■ Texto da página:
**********

Em termos históricos, 3 Obás ocupa-se de trazer à tona as correspondências trocadas entre os protagonistas, material de arquivo não só raro como também muito profícuo, que sedimenta a amizade ao revelar os traços a mão, o carinho solidário — e muitas vezes engraçado — que cada um revela ao outro.
É um filme recheado de expressões desses signos culturais que sedimentaram uma ideia mais ampla e popular de “baianidade”, que conta com uma série de outros ilustres baianos em tela, mas que revela, ao fim e ao cabo, através dos arquivos de trabalhos, das imagens antigas e sobretudo na ponta do lápis, corações enormes e pululados de criatividade.
Uma criatividade que, cremos, e isso o filme nos mostra, não provém do “nada”, provém de um arguto trabalho de pensamento, que vislumbra fazer do imaginário de seu estado um imaginário popular, possível e passível de ser visto no outro, na comunidade, na cultura dos mares e marés, no hábito a na força cultural das mulheres do Candomblé, na vida e nas expressões comuns dos mais humildes.
De um modo ou outro, o filme é um presente, tanto para o presente de hoje, em que podemos rever e revisitar formadores de um estado e de um Brasil, como também presente no sentido de que materializa, mais do que os sujeitos em separado, cada qual com suas características, um magma de pensamento formulado e fundamentado através dos anos de trocas e ideias que constituíram entre si.
O olhar como expressão sem palavras
O Silêncio de Eva começa com fotos, congelamento do tempo, da aparência e do olhar. Congelamento que perdura. São umas poucas fotos da atriz Eva Nill, a Greta Garbo dos trópicos, primeira estrela de um cinema silencioso do interior, nascida no Egito e radicada desde 5 anos em Minas Gerais, região de Cataguases, cidade imortalizada por ser território e set dos primeiros filmes de Humberto Mauro. Uma adolescente de expressões ambíguas, de carreira curta e intensa nos anos 20 do século XX, fotografada pelo pai italiano (Pedro Comello).

**********

■ Material:
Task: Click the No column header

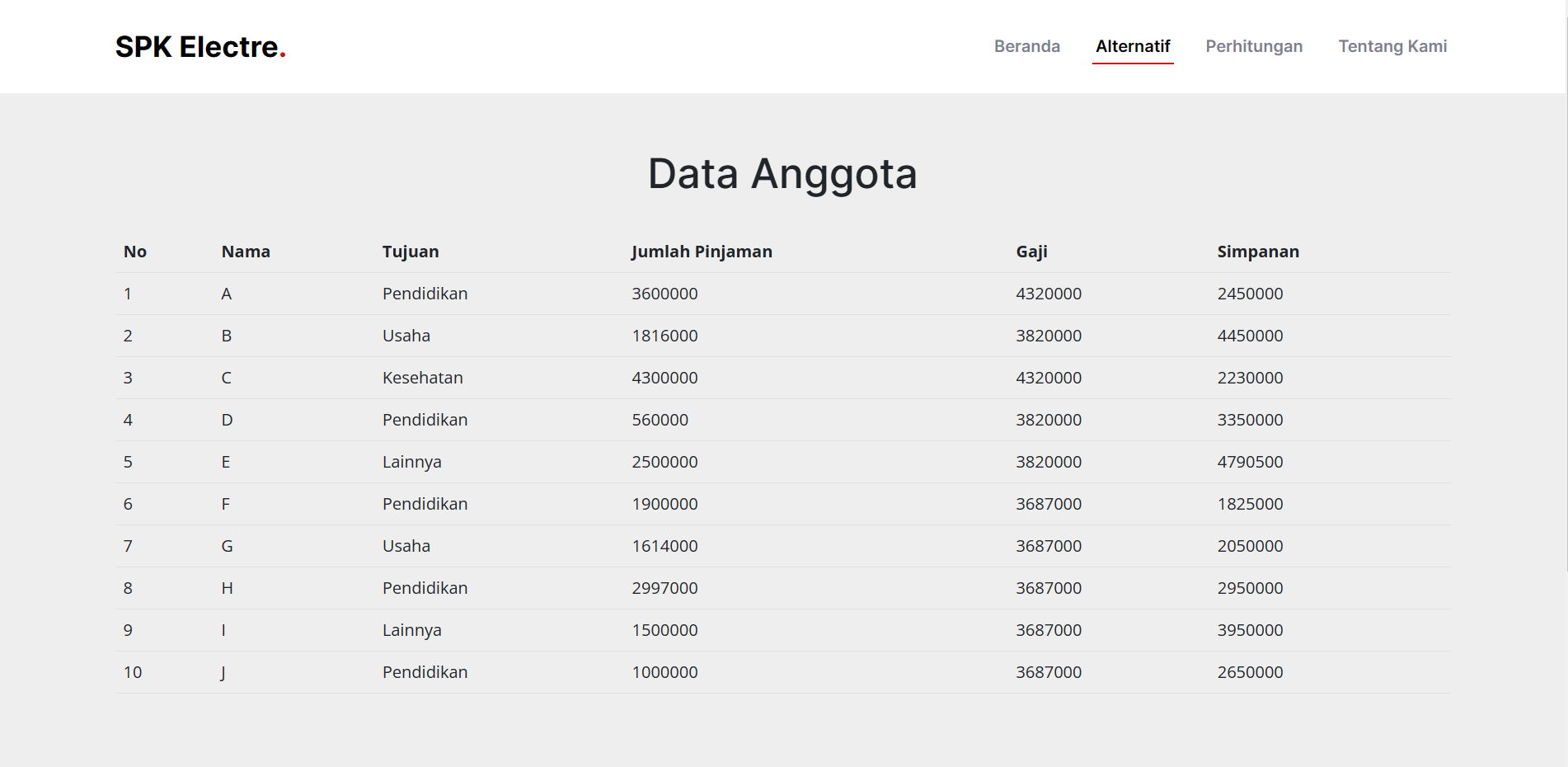Action: [x=135, y=252]
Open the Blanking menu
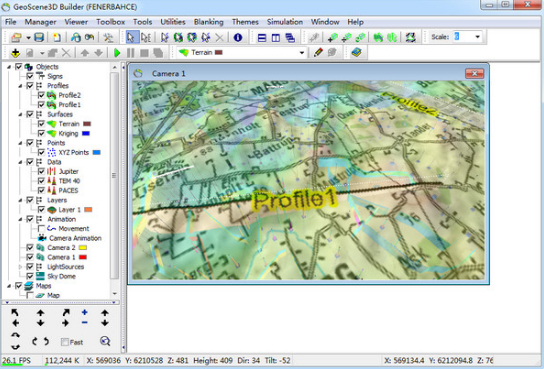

**********

■ Tarefa A:
Responda com base no texto sobre os filmes, uma resposta por linha:
(i) Que material de arquivo, raro e muito útil, o filme 3 Obás traz à tona?
(ii) Com que começa o filme O Silêncio de Eva?
(iii) Quem fotografou Eva Nill?
■ Tarefa B: Extraia do texto sobre os filmes o trecho que começa nas palavras "É um filme recheado" e vai até as palavras "dos mais humildes.", inclusive, sem mudar nada.
■ Tarefa C: Escreva o que vem depois no texto sobre os filmes 3 Obás e O Silêncio de Eva, a partir da última frase.
Este material foi tirado de outra fonte.

■ Resposta A:
(i) As correspondências trocadas entre os protagonistas.
(ii) Com fotos.
(iii) O pai italiano dela, Pedro Comello.

■ Resposta B:
É um filme recheado de expressões desses signos culturais que sedimentaram uma ideia mais ampla e popular de “baianidade”, que conta com uma série de outros ilustres baianos em tela, mas que revela, ao fim e ao cabo, através dos arquivos de trabalhos, das imagens antigas e sobretudo na ponta do lápis, corações enormes e pululados de criatividade.
Uma criatividade que, cremos, e isso o filme nos mostra, não provém do “nada”, provém de um arguto trabalho de pensamento, que vislumbra fazer do imaginário de seu estado um imaginário popular, possível e passível de ser visto no outro, na comunidade, na cultura dos mares e marés, no hábito a na força cultural das mulheres do Candomblé, na vida e nas expressões comuns dos mais humildes.

■ Resposta C:
Eva e seu pai empreenderam alguns filmes na cidade, chegaram a se associar a Humberto Mauro, ela sempre com atitude profissional, mesmo em momento ainda de muito amadorismo no cinema, consciente de sua importância, a ponto de questionar o papel coadjuvante em Barro Humano, de Adhemar Gonzaga, em 1929,, realizado no Rio de Janeiro.
A voz e os olhares da atriz mineira Inês Peixoto vagueiam por impressões, sensações, talvez sentidos, ao falar da mítica atriz. Bárbara Luz, que interpreta Eva nas encenações recriadoras, ouve sobre a importância da atriz, pela voz e sensibilidade de Inês, que faz poesia enquanto proseia. Três distintos tempos históricos se encontram no presente das recriações visuais de situações e cenas da mítica atriz: os tempos de Eva, Inês e Bárbara.
Se por um lado é um filme de olhares e encantamentos, de linhagens do passado e suas heranças, é também um filme de investigação e pesquisa, com o compartilhamento de informações e contextos por Inês Peixoto, generosa e empolgada por seus materiais e pelo passado ao qual evocam.
Entrevistas com especialistas em pesquisas em cinema brasileiro oferecem hipóteses, informações, contextos e interpretações para as motivações da atriz, para sua atitude empreendedora, para sua fotogenia, sobretudo para a decisão de encerrar sua carreira e se tornar fotógrafa na região onde morava com o pai.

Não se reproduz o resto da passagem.